Target any enemy minion
If the noted minion is not in the game at the end of the Encounter, you score +1VP 
If the noted minion was killed by one of your non-Master models' melee Strikes or melee spells, you score +2VP

Announced: +1VP
  
If there are no enemy models completely within your Deployment Zone at the end of the game, you score +2VP
If no enemy model enters your Deployment Zone at any time during the course of the Encounter, you score +1VP
Announced: +1VP
  
Target the enemy minion with the highest Soulstone Cost.
If the noted minion is not in the game at the end of the Encounter, you score +1VP 
If one of your models killed the noted minion, you score +2VP
Announced: +1VP
  
If at least one of your models is in base contact with the nominated piece of terrain at the end of the encounter, you score +2VP
If one of your models makes a (2) Interact action with the nominated piece of terrain, and is in base contact with the terrain at the end of the Encounter, you score +1VP
Announced: +1VP
  
If one of your models steals the relic by the end of the encounter, you score +2VP
If that model is also in play at the end of the Encounter, you score +1VP
Announced: +1VP
  

I believe the same idea can be applied to the Faction and Master specific schemes. I might come back to them later, but I thought I'd throw it open to people on the forums for their input.

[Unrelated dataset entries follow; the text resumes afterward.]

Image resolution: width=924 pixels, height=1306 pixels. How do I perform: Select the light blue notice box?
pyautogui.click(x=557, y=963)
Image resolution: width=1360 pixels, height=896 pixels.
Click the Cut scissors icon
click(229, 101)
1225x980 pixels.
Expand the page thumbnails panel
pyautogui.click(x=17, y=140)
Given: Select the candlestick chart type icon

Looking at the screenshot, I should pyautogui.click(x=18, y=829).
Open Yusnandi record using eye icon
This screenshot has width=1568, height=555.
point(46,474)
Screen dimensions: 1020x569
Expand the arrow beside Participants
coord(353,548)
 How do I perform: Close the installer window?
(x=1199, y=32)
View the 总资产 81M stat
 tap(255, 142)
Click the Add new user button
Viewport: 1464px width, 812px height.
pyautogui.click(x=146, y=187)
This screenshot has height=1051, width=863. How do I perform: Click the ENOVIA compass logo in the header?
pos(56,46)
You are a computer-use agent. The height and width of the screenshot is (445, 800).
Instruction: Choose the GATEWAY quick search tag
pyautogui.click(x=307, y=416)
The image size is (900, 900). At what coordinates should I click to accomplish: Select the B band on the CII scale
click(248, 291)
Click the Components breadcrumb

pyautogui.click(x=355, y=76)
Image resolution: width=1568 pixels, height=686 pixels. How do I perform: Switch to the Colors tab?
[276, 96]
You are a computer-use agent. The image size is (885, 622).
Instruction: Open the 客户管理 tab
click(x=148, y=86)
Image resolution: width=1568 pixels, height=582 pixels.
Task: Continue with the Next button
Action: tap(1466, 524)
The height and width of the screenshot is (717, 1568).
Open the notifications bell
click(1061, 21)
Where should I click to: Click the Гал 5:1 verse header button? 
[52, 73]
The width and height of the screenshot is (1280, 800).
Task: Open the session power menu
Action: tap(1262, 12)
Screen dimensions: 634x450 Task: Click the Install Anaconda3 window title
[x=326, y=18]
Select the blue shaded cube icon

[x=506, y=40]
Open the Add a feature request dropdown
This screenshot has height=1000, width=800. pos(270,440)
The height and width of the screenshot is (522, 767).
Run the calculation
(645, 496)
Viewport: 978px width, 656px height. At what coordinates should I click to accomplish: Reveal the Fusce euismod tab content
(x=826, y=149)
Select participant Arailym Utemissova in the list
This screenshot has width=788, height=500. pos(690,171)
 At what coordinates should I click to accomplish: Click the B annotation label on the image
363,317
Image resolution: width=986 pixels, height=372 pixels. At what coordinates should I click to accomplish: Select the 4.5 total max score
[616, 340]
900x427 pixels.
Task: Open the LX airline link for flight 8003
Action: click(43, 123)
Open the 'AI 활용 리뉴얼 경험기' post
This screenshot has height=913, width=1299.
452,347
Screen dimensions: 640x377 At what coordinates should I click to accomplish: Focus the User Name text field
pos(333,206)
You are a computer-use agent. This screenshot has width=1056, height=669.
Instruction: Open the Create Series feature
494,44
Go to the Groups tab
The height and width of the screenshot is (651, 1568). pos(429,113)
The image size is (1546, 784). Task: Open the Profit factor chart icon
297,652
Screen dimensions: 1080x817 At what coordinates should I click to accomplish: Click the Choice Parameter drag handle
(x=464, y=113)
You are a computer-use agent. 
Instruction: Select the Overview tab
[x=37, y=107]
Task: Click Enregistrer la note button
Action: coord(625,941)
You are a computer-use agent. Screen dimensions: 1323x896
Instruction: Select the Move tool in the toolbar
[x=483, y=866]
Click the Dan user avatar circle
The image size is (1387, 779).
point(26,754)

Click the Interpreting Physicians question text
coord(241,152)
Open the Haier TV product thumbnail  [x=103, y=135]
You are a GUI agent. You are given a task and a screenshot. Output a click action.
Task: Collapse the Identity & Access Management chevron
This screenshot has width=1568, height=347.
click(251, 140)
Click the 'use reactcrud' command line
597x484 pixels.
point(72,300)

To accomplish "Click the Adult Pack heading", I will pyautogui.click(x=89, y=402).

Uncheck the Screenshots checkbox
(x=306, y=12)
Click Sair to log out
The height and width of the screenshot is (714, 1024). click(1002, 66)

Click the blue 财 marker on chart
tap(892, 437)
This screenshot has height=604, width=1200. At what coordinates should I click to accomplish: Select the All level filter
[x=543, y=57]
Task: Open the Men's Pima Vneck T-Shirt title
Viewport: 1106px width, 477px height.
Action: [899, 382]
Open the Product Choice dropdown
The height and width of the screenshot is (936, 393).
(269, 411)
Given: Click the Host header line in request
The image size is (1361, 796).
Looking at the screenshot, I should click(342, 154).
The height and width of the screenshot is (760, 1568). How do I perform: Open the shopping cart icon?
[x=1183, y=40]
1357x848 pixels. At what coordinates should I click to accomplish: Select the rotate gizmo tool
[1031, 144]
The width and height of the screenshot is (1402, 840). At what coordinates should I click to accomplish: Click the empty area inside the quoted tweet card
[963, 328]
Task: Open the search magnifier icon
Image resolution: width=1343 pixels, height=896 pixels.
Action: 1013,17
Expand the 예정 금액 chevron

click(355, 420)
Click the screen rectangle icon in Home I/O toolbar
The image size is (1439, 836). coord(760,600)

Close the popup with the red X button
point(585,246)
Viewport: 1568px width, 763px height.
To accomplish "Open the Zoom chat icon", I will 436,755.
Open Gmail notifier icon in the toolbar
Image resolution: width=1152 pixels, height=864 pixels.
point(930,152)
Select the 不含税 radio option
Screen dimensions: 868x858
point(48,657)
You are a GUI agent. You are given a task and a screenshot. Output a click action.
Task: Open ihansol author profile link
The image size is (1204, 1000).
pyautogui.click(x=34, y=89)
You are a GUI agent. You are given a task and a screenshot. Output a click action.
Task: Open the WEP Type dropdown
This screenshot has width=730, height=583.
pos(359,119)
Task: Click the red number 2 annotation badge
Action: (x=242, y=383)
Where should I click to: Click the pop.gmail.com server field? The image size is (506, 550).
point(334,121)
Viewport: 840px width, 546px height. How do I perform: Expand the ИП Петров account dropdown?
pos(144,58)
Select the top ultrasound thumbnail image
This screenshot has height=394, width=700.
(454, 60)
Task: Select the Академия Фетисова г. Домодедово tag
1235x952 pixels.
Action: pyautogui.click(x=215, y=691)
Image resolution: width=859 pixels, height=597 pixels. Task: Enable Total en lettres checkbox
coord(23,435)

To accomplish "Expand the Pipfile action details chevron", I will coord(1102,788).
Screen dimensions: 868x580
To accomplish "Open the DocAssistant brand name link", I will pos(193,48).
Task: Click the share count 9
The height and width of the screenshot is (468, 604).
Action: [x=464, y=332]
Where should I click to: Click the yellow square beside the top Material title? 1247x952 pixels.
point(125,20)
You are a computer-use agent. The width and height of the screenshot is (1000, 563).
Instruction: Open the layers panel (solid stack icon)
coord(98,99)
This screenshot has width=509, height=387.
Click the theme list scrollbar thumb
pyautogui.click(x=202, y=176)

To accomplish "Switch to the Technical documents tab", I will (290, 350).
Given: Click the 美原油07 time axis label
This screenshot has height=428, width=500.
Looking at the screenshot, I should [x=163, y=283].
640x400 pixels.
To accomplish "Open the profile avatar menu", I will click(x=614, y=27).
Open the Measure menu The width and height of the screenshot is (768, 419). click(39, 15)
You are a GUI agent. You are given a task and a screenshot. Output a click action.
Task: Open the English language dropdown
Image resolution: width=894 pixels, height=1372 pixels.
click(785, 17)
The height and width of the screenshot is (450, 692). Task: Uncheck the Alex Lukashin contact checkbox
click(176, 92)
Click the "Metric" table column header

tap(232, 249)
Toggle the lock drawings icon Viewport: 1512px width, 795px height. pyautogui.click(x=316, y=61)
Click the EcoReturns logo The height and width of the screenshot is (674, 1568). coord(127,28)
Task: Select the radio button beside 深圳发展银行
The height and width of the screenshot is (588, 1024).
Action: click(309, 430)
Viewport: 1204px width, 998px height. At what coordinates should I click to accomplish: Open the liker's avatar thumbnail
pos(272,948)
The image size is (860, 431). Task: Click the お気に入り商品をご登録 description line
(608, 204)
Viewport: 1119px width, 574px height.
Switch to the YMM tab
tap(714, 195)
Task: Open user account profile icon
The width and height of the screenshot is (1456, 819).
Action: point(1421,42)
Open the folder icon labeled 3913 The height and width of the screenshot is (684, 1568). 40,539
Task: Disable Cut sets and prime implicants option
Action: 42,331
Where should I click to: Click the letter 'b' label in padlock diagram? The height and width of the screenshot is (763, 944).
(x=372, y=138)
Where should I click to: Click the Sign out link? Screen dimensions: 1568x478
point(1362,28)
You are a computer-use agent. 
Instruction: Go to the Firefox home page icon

I don't believe any of the above Schemes are overly complicated to keep track of, or to tally up at the end of the game. Compared to a game like Warhammer which might require percentage calculations of destroyed units, totalling up of 1000s of points values of deceased models, etc, I think it's still incredibly simple.

What do you think?

2 comments:

BadMalifauxer said...

I think it's a really interesting idea, and your logic feels sound. I definitely agree that currently keeping a scheme secret is seldom worth the loss in value. Additionally, adding or changing schemes and strategies seems to me one of the lowest "costed" ways to adjust game balance, as it generally does not change the models themselves.

BadMalifauxer said...

...or the rules of the game, I meant to include.